Patient use of online resources for health information is increasing, and access to appropriately written information has been associated with improved patient satisfaction and overall outcomes. The American Medical Association and the National Institutes of Health recommend that patient materials be written at a sixth-grade reading level. In this study, the authors simulated a patient search of online educational content for lymphedema and evaluated readability.Methods:
An online search for the term “lymphedema” was performed, and the first 12 hits were identified. User and location filters were disabled and sponsored results were excluded. Patient information from each site was downloaded and formatted into plain text.
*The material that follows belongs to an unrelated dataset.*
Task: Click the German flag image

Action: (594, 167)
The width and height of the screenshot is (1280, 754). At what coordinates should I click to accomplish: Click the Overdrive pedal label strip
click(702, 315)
Readability was assessed using established tests: Coleman-Liau, Flesch-Kincaid, Flesch Reading Ease Index, FORCAST Readability Formula, Fry Graph, Gunning Fog Index, New Dale-Chall Formula, New Fog Count, Raygor Readability Estimate, and Simple Measure of Gobbledygook Readability Formula.Results:
There were 152 patient articles downloaded; the overall mean reading level was 12.6. Individual website reading levels ranged from 9.4 (cancer.org) to 16.7 (wikipedia.org). There were 36 articles dedicated to conservative treatments for lymphedema; surgical treatment was mentioned in nine articles across four sites. The average reading level for conservative management was 12.7, compared with 15.6 for surgery (p < 0.001).Conclusions:
Patient information found through an Internet search for lymphedema is too difficult for many American adults to read. Websites queried had a range of readability, and surgeons should direct patients to sites appropriate for their level. There is limited information about surgical treatment available on the most popular sites; this information is significantly harder to read than sections on conservative measures.